*** INFORMATION PROVIDED ***
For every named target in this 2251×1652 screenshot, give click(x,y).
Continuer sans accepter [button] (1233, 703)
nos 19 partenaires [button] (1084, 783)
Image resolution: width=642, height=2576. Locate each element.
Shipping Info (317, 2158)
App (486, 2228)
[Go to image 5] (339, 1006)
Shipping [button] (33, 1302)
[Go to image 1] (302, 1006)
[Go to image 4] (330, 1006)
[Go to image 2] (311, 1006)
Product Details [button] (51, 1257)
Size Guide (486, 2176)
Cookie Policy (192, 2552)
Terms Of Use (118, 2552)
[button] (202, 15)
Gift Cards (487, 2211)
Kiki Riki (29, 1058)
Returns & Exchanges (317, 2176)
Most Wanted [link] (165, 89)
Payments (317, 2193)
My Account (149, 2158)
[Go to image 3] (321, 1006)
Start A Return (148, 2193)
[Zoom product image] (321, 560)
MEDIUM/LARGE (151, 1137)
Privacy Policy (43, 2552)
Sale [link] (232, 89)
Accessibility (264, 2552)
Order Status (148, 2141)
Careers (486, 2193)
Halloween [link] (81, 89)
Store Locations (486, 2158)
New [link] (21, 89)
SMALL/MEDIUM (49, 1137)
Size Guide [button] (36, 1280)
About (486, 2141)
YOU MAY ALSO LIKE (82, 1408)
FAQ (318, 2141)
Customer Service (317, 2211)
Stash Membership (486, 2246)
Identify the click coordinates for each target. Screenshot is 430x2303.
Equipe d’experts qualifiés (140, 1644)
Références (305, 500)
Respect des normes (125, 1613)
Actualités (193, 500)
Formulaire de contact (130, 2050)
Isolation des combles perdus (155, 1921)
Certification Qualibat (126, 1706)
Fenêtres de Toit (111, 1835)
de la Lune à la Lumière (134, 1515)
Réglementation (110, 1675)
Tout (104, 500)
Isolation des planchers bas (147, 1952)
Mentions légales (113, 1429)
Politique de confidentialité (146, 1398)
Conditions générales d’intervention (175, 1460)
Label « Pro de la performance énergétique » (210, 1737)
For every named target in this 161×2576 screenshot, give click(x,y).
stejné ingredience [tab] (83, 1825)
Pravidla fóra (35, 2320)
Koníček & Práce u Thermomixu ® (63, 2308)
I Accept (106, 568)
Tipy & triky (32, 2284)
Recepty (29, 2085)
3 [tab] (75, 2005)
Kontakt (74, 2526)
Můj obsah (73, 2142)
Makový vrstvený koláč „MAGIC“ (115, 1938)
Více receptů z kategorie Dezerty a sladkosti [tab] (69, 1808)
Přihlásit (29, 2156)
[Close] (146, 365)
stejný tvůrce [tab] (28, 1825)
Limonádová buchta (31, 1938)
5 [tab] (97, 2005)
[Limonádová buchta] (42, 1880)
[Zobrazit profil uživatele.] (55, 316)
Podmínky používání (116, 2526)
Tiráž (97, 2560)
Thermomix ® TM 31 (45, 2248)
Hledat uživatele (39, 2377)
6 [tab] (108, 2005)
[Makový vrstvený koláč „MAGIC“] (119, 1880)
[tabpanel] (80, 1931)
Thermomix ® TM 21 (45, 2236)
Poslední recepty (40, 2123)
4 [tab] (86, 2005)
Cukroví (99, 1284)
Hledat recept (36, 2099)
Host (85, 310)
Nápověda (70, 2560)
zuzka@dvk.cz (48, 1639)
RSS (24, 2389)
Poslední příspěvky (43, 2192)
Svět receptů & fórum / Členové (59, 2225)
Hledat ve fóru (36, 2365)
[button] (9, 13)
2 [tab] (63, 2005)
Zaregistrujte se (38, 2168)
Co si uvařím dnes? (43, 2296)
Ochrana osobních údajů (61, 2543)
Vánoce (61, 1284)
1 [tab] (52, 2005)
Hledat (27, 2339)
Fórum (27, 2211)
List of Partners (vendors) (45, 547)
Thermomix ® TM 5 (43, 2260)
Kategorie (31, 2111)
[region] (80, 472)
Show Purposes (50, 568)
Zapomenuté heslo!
***
The lines holding the word "every" are the answer. Find them in the entries and copy them.

> **WRITTEN ANSWER**:
For every named target in this 2251×1652 screenshot, give click(x,y).
For every named target in this 161×2576 screenshot, give click(x,y).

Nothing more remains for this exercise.